Material supplied =
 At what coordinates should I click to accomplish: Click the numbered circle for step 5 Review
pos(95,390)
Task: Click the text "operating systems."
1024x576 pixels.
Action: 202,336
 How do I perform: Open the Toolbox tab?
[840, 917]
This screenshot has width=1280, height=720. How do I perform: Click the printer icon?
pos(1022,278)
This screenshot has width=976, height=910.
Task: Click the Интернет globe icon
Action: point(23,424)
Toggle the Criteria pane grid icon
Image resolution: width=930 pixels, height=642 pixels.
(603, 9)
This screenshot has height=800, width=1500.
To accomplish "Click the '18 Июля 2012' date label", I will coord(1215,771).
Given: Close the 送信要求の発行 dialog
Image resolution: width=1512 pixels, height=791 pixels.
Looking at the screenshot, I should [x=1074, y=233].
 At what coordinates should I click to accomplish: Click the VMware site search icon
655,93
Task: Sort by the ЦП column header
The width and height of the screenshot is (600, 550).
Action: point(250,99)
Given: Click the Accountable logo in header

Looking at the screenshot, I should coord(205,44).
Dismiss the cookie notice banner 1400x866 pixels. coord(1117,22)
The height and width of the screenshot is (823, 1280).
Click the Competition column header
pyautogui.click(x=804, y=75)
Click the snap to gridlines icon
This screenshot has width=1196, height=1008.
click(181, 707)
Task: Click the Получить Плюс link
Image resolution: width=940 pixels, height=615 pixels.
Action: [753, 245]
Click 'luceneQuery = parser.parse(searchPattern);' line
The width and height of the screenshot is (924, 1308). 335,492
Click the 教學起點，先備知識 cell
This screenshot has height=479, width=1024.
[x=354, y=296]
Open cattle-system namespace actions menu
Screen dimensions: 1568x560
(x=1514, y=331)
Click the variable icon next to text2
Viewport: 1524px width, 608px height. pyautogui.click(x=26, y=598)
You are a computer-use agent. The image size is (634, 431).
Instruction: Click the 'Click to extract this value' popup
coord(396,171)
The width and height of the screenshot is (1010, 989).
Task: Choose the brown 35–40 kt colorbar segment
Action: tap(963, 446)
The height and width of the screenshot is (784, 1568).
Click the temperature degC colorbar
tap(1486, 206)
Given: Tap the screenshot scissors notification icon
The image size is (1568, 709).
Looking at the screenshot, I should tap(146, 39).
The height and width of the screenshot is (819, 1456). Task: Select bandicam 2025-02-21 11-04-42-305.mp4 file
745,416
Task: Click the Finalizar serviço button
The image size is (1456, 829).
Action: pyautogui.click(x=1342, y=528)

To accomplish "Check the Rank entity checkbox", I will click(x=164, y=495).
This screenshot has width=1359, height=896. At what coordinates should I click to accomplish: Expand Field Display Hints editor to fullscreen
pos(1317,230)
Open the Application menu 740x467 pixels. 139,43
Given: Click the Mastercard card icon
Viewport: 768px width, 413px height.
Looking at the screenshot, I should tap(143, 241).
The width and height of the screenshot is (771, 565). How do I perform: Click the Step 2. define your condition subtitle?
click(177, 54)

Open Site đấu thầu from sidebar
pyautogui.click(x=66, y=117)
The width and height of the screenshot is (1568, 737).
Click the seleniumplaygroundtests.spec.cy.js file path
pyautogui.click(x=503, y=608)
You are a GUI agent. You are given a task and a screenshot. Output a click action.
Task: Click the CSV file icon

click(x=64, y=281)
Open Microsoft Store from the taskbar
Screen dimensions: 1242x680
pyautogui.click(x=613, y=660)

Problem = Return each line of the data above that contains the string "header", copying every such line in full. Treat the match as case-sensitive.

Answer to this problem =
Task: Sort by the ЦП column header
Given: Click the Accountable logo in header
Click the Competition column header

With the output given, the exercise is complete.